A customer support agent handling credit card replacements goes sideways. Sometimes it submits a replacement before the customer agrees. Sometimes it stalls, staying vague, never clarifying what the customer wants. Both behaviors look reasonable in a log file. Neither is correct. And standard observability wouldn't flag either one. The agent ran. The tools were called. The session completed.
The distance between "something failed" and "here is specifically what happened" is enormous. Veris AI, a New York-based startup founded by Mehdi Jamei and Andi Partovi, has spent the past year building infrastructure to close it. Their pipeline, documented on Microsoft Community Hub through a joint build with enterprise security firm Lume Security, reconstructs what happened in a failed agent session, why it happened, and what to do about it. The complexity of that reconstruction is itself a measure of how primitive agent debugging currently is.
Following the chain
When something goes wrong, teams have session logs. Timestamps, tool calls, model outputs. The equivalent of a flight data recorder, except nobody has built the accident investigation board. Most debugging today means a developer manually stepping through traces, freezing randomness by lowering temperature to zero, testing hypotheses about which layer failed. That works for one incident. It doesn't scale.
So Veris built an LLM-based evaluator that reads the full trajectory of an agent session and identifies where behavior diverged from intent. The whole decision path, the full arc of the conversation. The agent made a bad judgment call somewhere in there, and finding that call means understanding context across every exchange.
Once you've identified the failure point, a second problem surfaces. Standard evaluation rubrics, where an LLM judge rates performance on a 1-to-5 scale, are wildly inconsistent. Veris's own research found that broad checks like "were errors handled gracefully?" achieved only 43% consistency between evaluations. Narrow, failure-specific checks like "did the agent ignore a tool error?" hit 98%. So the platform automatically generates targeted rubrics from each new failure class. The evaluation instrument gets built from the failure itself.
And one incident is one data point. Optimizing on a single example means overfitting to that exact scenario. Veris's scenario engine takes the production log and expands it into ~30 variants, adding branching and variety to explore the edges of that failure mode. These run against simulated tools and users, get evaluated against the targeted rubrics, and the results show whether the fix actually worked or just shifted the failure somewhere else. New scenarios always run alongside the full existing library, so fixing one failure class doesn't quietly degrade performance elsewhere.
The pipeline as evidence
Each stage exists because the previous one wasn't sufficient: session logs → semantic evaluation → targeted rubrics → scenario expansion → regression protection.
That chain is the point. Jamei has described the core problem as companies jumping straight from model-building to production without intermediate environments. The forensic infrastructure his team built is one measure of how wide that gap actually is. Every layer in the pipeline exists because the question "what went wrong?" kept requiring another layer of machinery to answer. An entire environment where failures could be reproduced, varied, measured, and learned from. The environment exists now, for the teams that recognize they need it. How many teams even know they're flying without an accident investigation board is a question the pipeline can't answer for them.
Things to follow up on...
- The pilot-production gap widens: A March 2026 survey of 650 enterprise leaders found 78% have agent pilots running but only 14% have reached production scale, with the gap widening as agents grow more capable.
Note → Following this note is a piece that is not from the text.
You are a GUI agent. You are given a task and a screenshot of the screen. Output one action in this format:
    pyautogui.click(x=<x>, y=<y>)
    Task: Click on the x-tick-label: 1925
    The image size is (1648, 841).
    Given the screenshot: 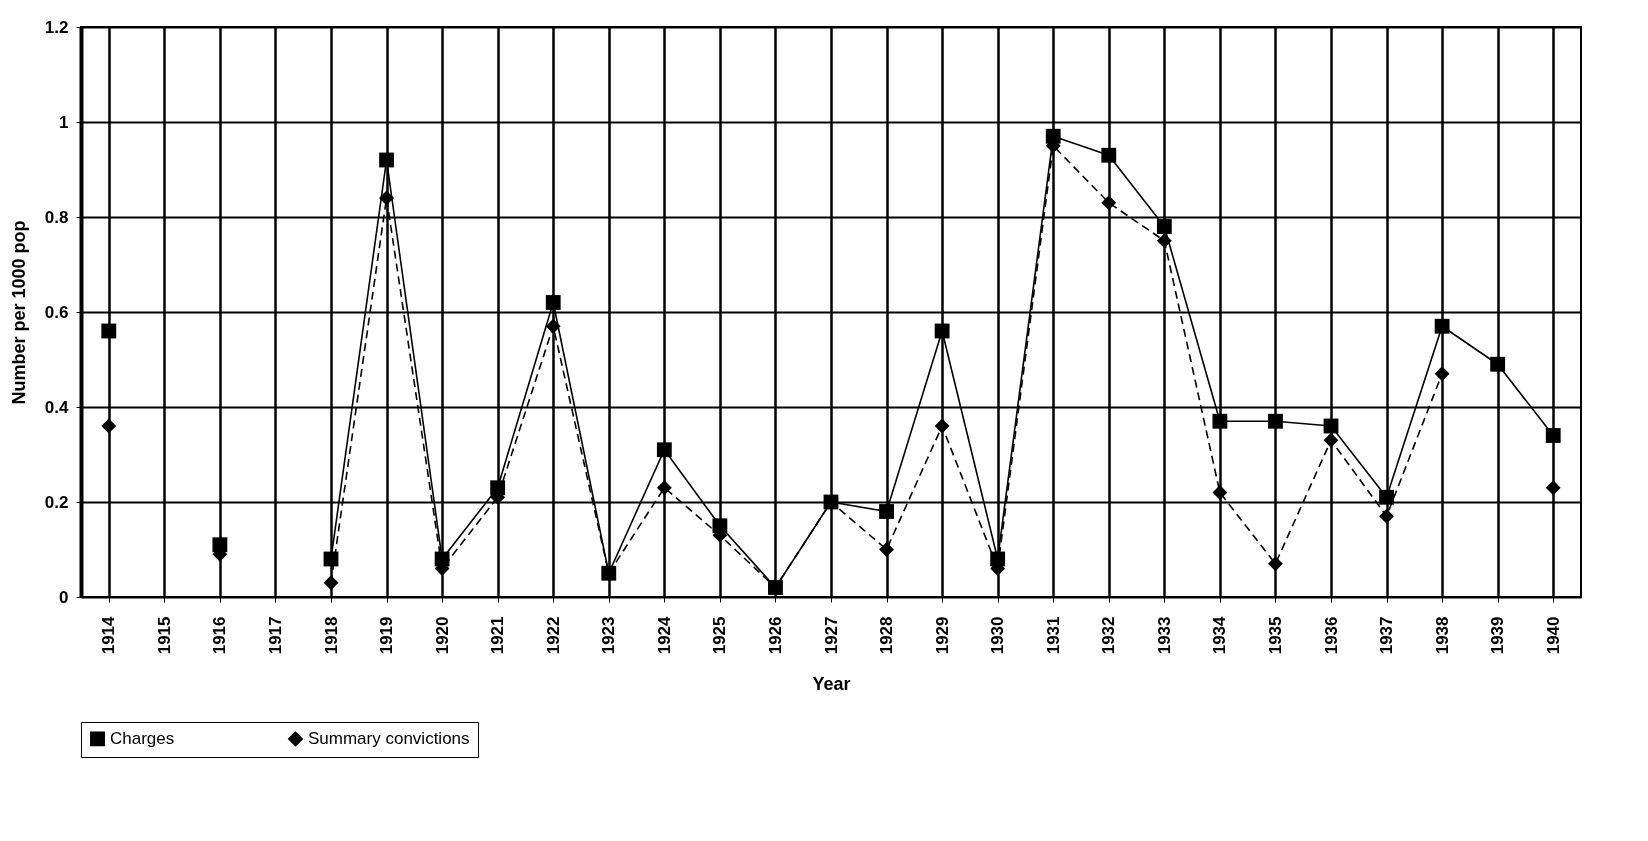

- Agent error taxonomies emerge: A research team proposed AgentDebug, a modular classification of failure modes spanning memory, planning, action, and system-level operations, suggesting the field is beginning to formalize what "going wrong" actually means.
- Evaluation as the critical gap: The newly formed Agentic AI Foundation, co-founded by Anthropic, Block, and OpenAI, has identified evaluation infrastructure as the most urgent missing layer, with the best models scoring under 23% on realistic benchmarks.
- Cost of undetected failures: Analysis of multi-agent production systems shows accuracy dropping from 95-98% in pilots to 80-87% under real-world pressure, with the most dangerous failure mode being outputs that look correct while nothing alerts until real damage surfaces.